I hope that lots of FReepers get the opportunity to read it.
From the editorial:
Mr. Roberts also took on Theodore Olson, a top Justice official at the time. Mr. Roberts wanted to support a bill championed by the late Sen. Strom Thurmond, R-S.C., to strip the federal courts of jurisdiction in cases involving school prayer, school desegregation and abortion.
Mr. Olson thought the Thurmond bill might be unconstitutional because it eliminated a way to remedy school segregation.
But Mr. Roberts argued that the Thurmond bill actually would help desegregate schools.

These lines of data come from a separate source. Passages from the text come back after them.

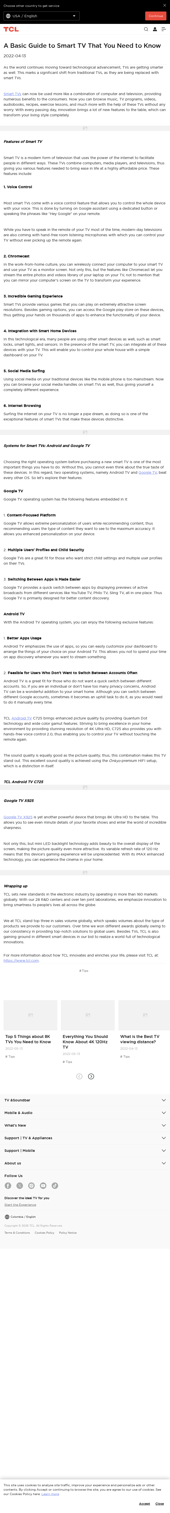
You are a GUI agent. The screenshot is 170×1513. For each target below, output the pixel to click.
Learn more (50, 1494)
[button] (91, 1076)
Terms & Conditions (17, 1232)
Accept (144, 1504)
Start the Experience (20, 1205)
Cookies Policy (44, 1232)
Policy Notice (68, 1232)
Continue (156, 16)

In a bit of sophistry that turned the Constitution's promise of equality upside down, he claimed that "busing promotes segregation rather than remedying it, by precipitating white flight."
This is only one issue, of course, and an old opinion by the future Justice, but of importance in his willingness to state the obvious, which so many either ignore or try to distort. Of course busing precipitated white flight. And, though busing has, in theory at least, been eliminated by the courts, it persists in the form of careful balancing of "high poverty" or "low achieving" students throughout urban school systems, and white flight has, if anything, been accelerated.
Or, perhaps we should call it "smart flight," because middle and upper black families, too, are beginning to move to the burbs. And the cataclysmic failure of urban school systems, including a "share the misery" program guaranteed to finish off whatever high-quality urban schools may have existed, is a big reason.
Judge Roberts (even at an early age, before he was a judge) was not afraid to ignore political correctness, and state the painful truth. I am increasingly impressed with the President's choice.
"The linked article is excellent -- not, of course, in the sense that I agree with the editorial opinion, but rather that my enthusiasm for the nominee is reinforced by the very things that the Post-Dispatch views with alarm."
That's exactly what happened to me. The more I was reading it, the more I thought, "hey, this guy is really good!"
I especially liked his note, "Real courage would be to read the Constitution as it should be read and not kowtow (to the media and academics)." I truly hope he still feels that way.